------ SUPPLIED DATA ------

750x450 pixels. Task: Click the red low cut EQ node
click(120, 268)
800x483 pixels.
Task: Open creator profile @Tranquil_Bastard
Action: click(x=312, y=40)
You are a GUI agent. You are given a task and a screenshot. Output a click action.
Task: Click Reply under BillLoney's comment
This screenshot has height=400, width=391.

------
------ SUPPLIED DATA ------

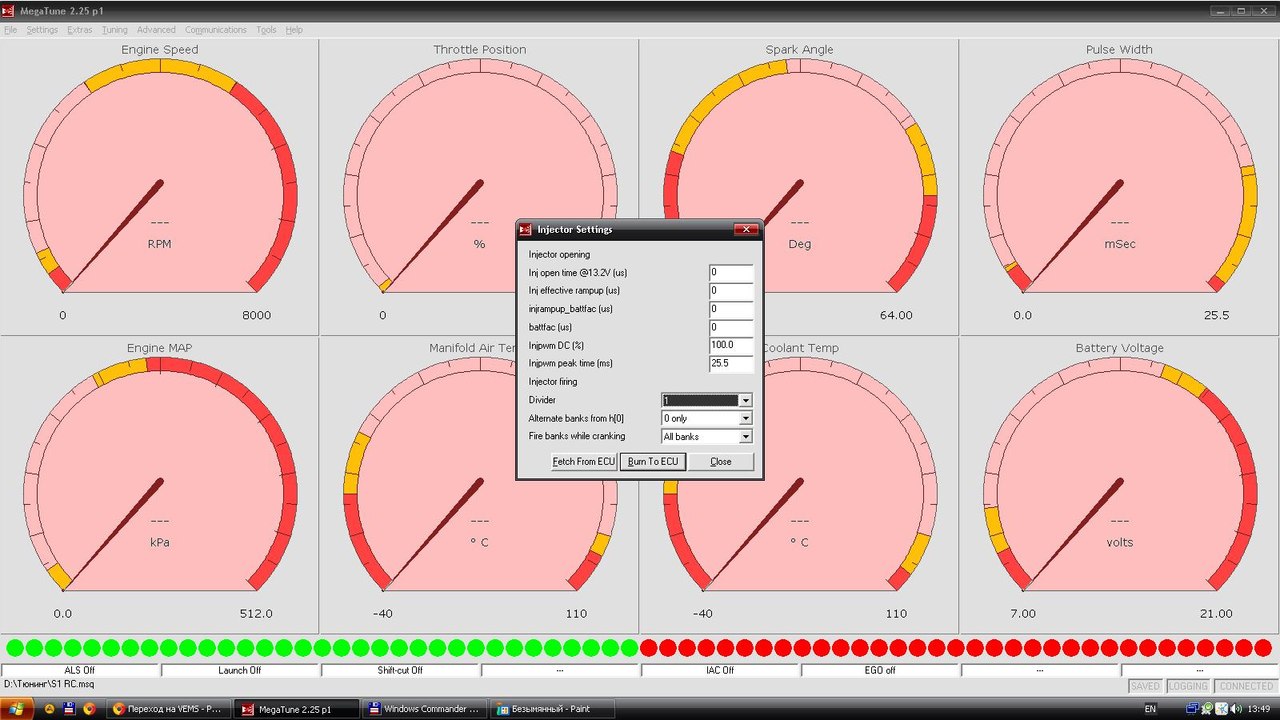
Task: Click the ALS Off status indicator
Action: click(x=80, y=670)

------

(WORK INSTRUCTION) Please reproduce exactly the lines in the listing above from the one containing "750x450 pixels. Task: Click" through the one containing "This screenshot has height=400, width=391.", both included, and nothing more.

(TASK RESPONSE)
750x450 pixels. Task: Click the red low cut EQ node
click(120, 268)
800x483 pixels.
Task: Open creator profile @Tranquil_Bastard
Action: click(x=312, y=40)
You are a GUI agent. You are given a task and a screenshot. Output a click action.
Task: Click Reply under BillLoney's comment
This screenshot has height=400, width=391.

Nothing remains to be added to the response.